Requirement 1. Reproduce word for word the passage of the recovery care regulation article that opens with the words containing "In 1996, when" and closes with "results, she explains.".
Requirement 2. In the recovery care regulation article below, what share of the patients using Gem City Bone and Joint's recovery care center come from outside Laramie?

Extract provided.
Be persistent against regulatory roadblocks
Be persistent against regulatory roadblocks
Even if you are located in a state with fairly clear rules written to govern recovery care centers, there might be gray areas, says Carol Blanar, administrator and director of nursing for Sagamore Surgical Center in Lafayette, IN.
In 1996, when Blanar started planning for her center’s recovery care service, she was told that her center could keep patients up to 24 hours and it didn’t matter when the clock started.
"We decided that we would start the clock when the patient arrived in the recovery care center, but after we built our five overnight suites, the state then said the clock starts as soon as the patient arrives at the surgery center," says Blanar.
Starting the 24-hour clock at the patient’s arrival is impractical because it doesn’t allow for delays such as the prior case running long, the surgeon arriving late, or delays in lab results, she explains.
You also run into the problem of patients who checked in at 7 a.m. for surgery having to go home at 7 a.m. the next morning, says Blanar. "Physicians may not be able to see them early enough to discharge them by 7 a.m., she says. "Most patients want something to eat, or they may not be able to get a ride home that early."
After fighting to change the rules for three years by lobbying legislators, meeting with key people within the proper departments and by garnering support from all surgery centers, Blanar says she has won. "We can start the clock as early as the patient’s arrival but no later than when they enter the operating room."
Blanar who is president of the Indiana Federa-tion of Ambulatory Surgery Centers, has begun lobbying efforts to support proposed legislation that will allow stays of 48 hours to 72 hours within Indiana recovery care centers.
State may try to protect hospitals
While Blanar ran into trouble with different interpretations of the state statutes, Trent Kaufman, executive director of Gem City Bone and Joint, an orthopedic same-day surgery center in Laramie, WY, faced a more serious challenge when he contacted the state department that oversees licenses for health care facilities.
"I was told that they would do everything possible to stop us from setting up a recovery care center because it would threaten the smaller hospitals in the state," says Kaufman.
Gem City Bone and Joint is located in an area that is not just rural, but frontier, he explains. The organization has seven clinics statewide that feed into the primary facility in Laramie, he says.
"While the local hospital claimed we would be stealing their patients, the reality is that 70% of our patients using the recovery care center come from outside Laramie and would have gone outside Wyoming for their hospital stay," he says.
"Our argument was that we could keep Wyoming patients in Wyoming by offering this service," Kaufman explains.
Although it took one year and an opinion from the state attorney general’s office for a final ruling, Kaufman was able to set up his recovery care center.
Requirements differ from state to state
"We were required to have a 1½-hour firewall between the two areas; we discharge patients from the surgery center and admit them to the recovery center; and we cannot float staff from one area to the other," says Kaufman.
Hospital-based programs have fewer regulatory challenges, but if you’re in a state with certificate of need requirements, you may have to redesignate beds or ask for additional beds to set up a recovery care center, says Debbie Proctor RN, department head of the outpatient center and surgical admissions center at Promina DeKalb Medical Center in Decatur, GA.
"When we set up our 23-hour stay unit in 1992, we used existing beds, but we redefined them as short-stay unit beds," explains Proctor.
If the facility had not had bed count available to transfer to the short-stay use, the hospital would have needed to submit a certificate of need application for additional beds, she adds.

Source data.
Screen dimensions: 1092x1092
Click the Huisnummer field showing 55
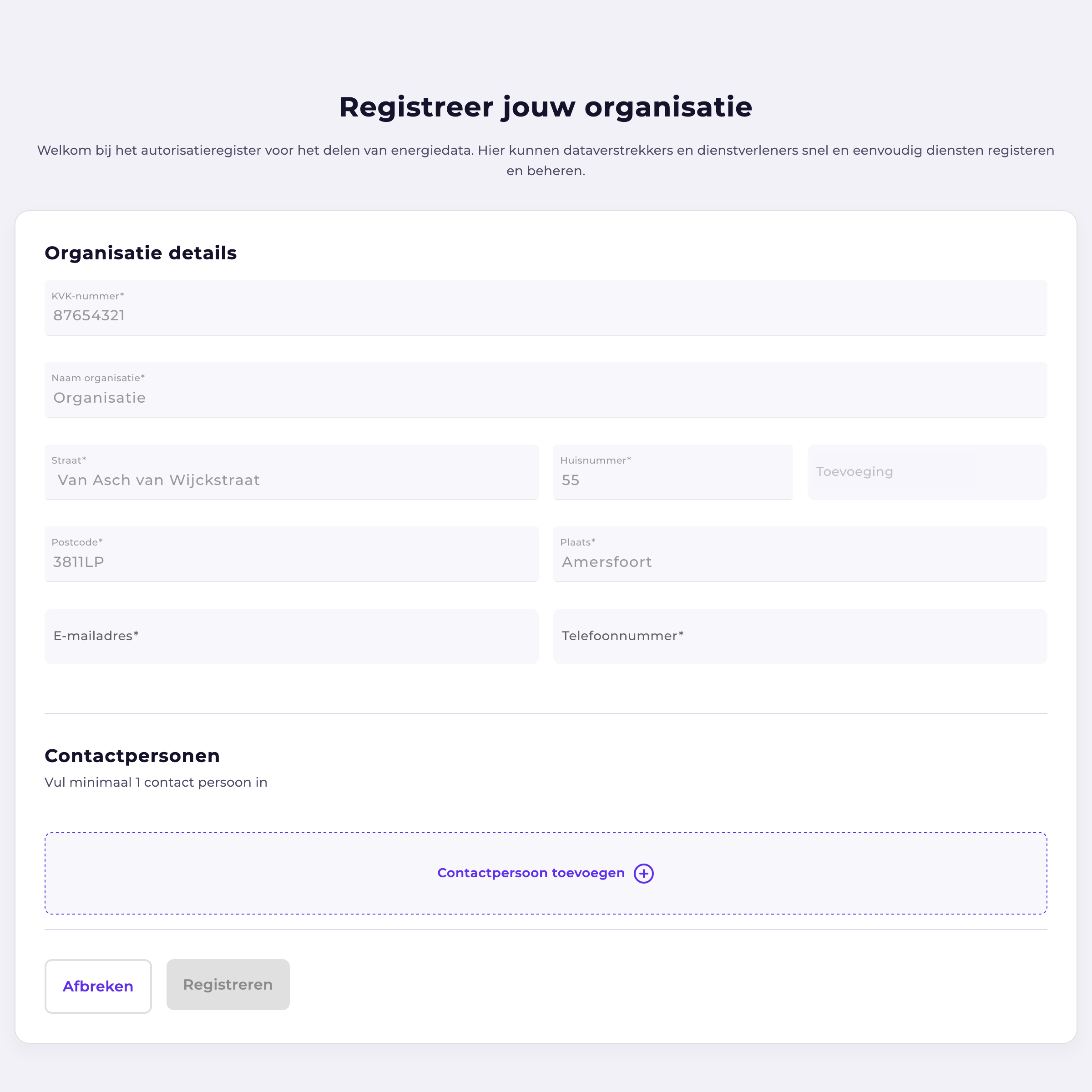[672, 473]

Output 1.
In 1996, when Blanar started planning for her center’s recovery care service, she was told that her center could keep patients up to 24 hours and it didn’t matter when the clock started.
"We decided that we would start the clock when the patient arrived in the recovery care center, but after we built our five overnight suites, the state then said the clock starts as soon as the patient arrives at the surgery center," says Blanar.
Starting the 24-hour clock at the patient’s arrival is impractical because it doesn’t allow for delays such as the prior case running long, the surgeon arriving late, or delays in lab results, she explains.

Output 2. 70%